§ **TO DO**: Pick out and copy every line in the items below that contains the word "DECREASE". Case counts, so match only that exact capitalization.

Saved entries
------------------------

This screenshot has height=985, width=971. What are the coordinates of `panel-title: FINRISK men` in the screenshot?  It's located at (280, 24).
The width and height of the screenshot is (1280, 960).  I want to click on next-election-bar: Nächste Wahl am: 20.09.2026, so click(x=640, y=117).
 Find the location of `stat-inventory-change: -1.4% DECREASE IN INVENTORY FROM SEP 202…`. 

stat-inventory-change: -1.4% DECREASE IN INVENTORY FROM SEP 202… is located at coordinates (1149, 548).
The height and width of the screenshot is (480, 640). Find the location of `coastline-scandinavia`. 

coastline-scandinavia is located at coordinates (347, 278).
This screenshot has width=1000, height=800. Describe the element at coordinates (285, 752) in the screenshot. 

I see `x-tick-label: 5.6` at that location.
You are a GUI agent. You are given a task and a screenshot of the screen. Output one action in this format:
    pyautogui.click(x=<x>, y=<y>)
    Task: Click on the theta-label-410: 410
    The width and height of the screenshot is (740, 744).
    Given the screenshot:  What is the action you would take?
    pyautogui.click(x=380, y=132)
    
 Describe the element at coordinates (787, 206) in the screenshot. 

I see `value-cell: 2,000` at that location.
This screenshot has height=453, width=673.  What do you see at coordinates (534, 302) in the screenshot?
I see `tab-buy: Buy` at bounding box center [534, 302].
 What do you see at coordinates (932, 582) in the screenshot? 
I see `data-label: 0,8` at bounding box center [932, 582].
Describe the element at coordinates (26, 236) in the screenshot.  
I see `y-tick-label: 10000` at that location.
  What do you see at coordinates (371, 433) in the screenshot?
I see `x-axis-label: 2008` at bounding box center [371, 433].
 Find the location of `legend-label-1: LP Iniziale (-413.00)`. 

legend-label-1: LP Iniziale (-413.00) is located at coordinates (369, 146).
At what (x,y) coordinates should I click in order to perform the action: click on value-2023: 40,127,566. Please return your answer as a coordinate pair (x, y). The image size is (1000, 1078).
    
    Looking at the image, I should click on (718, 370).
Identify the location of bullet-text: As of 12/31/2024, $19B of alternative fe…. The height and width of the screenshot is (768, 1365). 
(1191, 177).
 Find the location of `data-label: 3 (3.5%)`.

------------------------

§ **PROBLEM SOLUTION**:
 Find the location of `stat-inventory-change: -1.4% DECREASE IN INVENTORY FROM SEP 202…`. 
stat-inventory-change: -1.4% DECREASE IN INVENTORY FROM SEP 202… is located at coordinates (1149, 548).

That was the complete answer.